[Opening THE RECORDS section]

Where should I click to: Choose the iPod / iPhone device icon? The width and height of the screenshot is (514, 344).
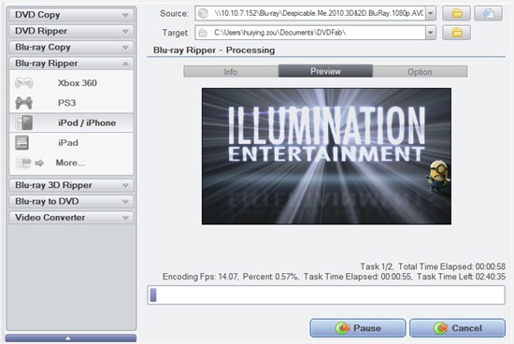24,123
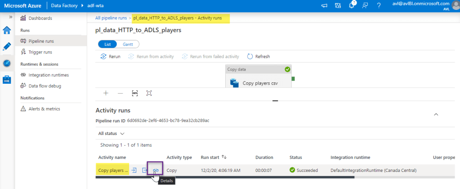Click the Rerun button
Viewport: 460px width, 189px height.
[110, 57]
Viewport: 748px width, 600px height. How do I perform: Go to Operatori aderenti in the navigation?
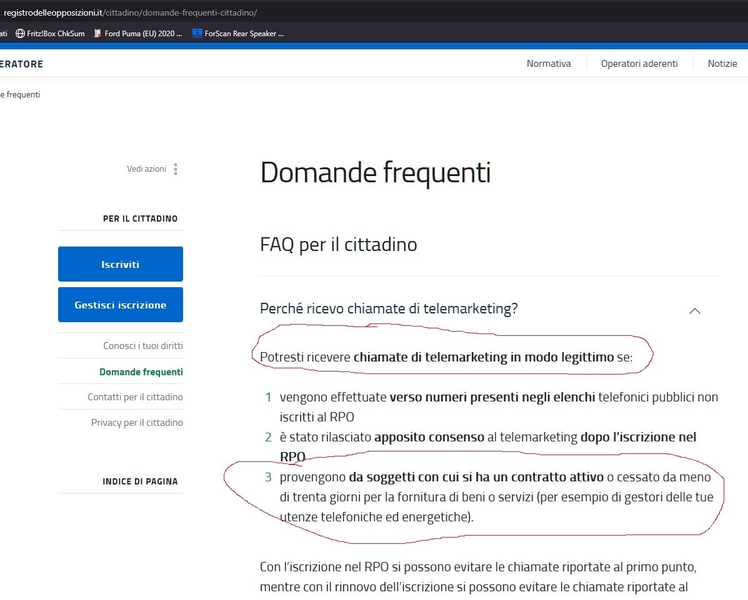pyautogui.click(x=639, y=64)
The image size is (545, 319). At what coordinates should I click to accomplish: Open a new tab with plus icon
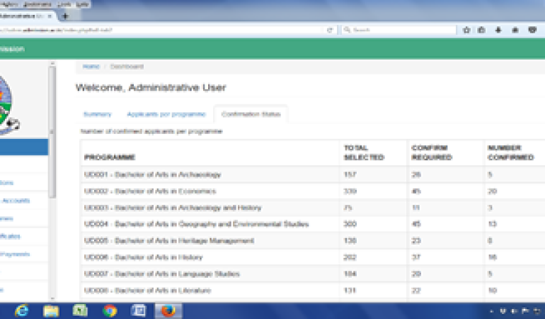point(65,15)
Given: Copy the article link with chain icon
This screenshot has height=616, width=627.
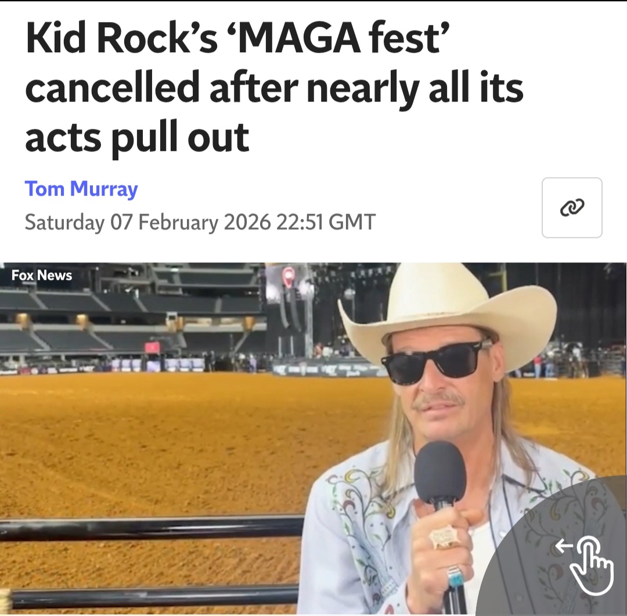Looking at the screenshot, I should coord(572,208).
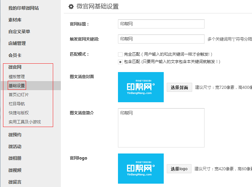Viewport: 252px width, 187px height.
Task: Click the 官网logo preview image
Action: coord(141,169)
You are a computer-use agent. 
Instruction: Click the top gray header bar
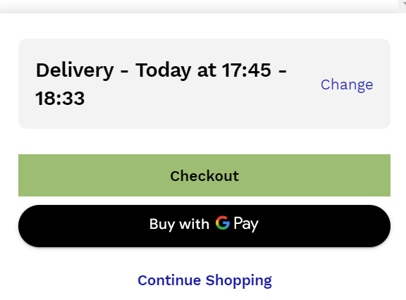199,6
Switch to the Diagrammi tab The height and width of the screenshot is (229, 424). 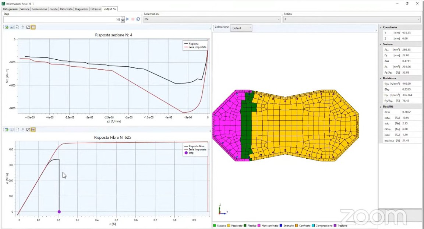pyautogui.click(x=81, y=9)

[Closing THE RECORDS section]

TASK TO COMPLETE:
Produce the lines from the first line of the entries through the line that contains "Given: Copy the article link with chain icon", exactly, leaving the pictures behind.

EXERCISE SOLUTION:
Where should I click to: Choose the iPod / iPhone device icon? The width and height of the screenshot is (514, 344).
24,123
Click the Rerun button
Viewport: 460px width, 189px height.
[110, 57]
Viewport: 748px width, 600px height. How do I perform: Go to Operatori aderenti in the navigation?
pyautogui.click(x=639, y=64)
The image size is (545, 319). At what coordinates should I click to accomplish: Open a new tab with plus icon
point(65,15)
Given: Copy the article link with chain icon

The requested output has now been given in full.